Of course ten years before that I was a kid. When I try to cast my mind back to 1982 I have trouble putting my 50-year-old brain into a ten-year-old body. I either cast myself as my parents, or maybe cast my kids in my body. After forty years these are no longer memories so much as memories of memories. Did my brain have grooves? Were they the shallowest versions of the grooves I have now? Were there other grooves that, because I never wore into them, have been completely erased? For example, I am profoundly musically untalented. But if I had pushed myself or been pushed into practicing piano, would I that be a groove of my life now?
My family lived on a gravel road at the edge of an exurb outside a small town in western Nebraska. Feel free to inject your own romantic notions of rural childhood: tree forts and BB guns and so forth. The family pets were cats, nearly feral. I was terrified of dogs — there was no leash law in our neighborhood and the dogs, big country mutts, ran riot. A dog bit my ass once. Of course I rode my bike, all kids rode bikes. Haven’t you seen E.T? “Bikes” was how kids went anywhere in 1982. My favorite thing was to ride my bike out onto the dirt roads around our house, especially irrigation canal roads. To get kind of but not totally lost.

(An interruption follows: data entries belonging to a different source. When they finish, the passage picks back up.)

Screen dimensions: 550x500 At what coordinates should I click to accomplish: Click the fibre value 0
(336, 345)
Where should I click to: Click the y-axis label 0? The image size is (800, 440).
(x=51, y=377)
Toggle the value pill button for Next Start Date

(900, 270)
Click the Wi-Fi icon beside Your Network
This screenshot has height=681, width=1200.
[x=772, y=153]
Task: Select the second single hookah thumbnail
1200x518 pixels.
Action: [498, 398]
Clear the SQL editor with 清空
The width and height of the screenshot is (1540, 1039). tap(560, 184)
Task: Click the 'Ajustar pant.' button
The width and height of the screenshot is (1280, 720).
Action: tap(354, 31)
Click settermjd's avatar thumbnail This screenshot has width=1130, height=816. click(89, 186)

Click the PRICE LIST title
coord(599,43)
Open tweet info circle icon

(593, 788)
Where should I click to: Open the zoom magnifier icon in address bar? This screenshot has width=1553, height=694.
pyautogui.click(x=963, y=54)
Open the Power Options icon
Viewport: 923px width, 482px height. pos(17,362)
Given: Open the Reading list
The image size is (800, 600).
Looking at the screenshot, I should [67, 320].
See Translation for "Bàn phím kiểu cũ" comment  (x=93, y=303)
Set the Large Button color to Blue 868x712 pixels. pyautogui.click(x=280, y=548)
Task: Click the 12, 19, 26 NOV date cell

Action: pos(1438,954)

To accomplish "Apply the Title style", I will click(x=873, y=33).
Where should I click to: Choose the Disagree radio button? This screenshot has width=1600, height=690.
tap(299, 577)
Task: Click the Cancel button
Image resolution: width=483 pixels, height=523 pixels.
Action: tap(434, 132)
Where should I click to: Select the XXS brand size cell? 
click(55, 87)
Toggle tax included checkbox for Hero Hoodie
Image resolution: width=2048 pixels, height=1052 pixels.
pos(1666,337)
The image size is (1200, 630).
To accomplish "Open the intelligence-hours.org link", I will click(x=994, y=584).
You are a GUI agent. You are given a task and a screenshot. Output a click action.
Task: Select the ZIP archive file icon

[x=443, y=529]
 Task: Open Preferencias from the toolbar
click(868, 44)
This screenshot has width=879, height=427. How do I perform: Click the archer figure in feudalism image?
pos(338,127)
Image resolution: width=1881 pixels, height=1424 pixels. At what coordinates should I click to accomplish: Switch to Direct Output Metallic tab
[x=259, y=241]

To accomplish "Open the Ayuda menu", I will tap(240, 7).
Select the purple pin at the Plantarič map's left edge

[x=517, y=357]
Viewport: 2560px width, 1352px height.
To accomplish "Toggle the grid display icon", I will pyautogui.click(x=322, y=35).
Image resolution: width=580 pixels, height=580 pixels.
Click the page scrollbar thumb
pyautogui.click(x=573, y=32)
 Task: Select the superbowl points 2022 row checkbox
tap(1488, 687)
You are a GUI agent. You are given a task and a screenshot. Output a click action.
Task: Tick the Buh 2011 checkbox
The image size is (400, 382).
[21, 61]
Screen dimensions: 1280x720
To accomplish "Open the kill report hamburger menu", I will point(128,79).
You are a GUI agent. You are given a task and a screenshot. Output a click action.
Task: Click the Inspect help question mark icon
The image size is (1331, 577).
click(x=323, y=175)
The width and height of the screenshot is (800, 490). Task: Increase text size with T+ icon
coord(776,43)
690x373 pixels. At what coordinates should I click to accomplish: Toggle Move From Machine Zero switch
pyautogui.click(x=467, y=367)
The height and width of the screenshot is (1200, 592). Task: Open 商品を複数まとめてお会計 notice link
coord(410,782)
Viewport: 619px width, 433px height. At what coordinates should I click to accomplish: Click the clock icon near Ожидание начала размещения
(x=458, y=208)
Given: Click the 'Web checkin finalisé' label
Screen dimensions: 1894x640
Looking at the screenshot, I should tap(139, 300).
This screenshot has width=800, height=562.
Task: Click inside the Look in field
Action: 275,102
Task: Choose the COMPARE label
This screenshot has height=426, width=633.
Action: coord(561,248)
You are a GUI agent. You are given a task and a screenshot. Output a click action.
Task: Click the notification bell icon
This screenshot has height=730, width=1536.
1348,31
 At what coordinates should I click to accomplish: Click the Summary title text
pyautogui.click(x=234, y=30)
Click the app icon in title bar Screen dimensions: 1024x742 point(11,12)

That summer my family moved to the Big City (Lincoln). It was an urbanish neighborhood which suited me. Suddenly all kinds of interesting things were within a half hour bike ride from my house. College campuses, grocery stores, swimming pools, malls, arcades. For all that I had a rural childhood I was always secretly a City Mouse. Bike people know this secret: that bikes are the best possible way to get around a city. Yes even sprawly car-centric American cities.
Still, every so often I would get a very specific kind of itch. It took me 20+ years to define it: wearing grooves in a gravel road.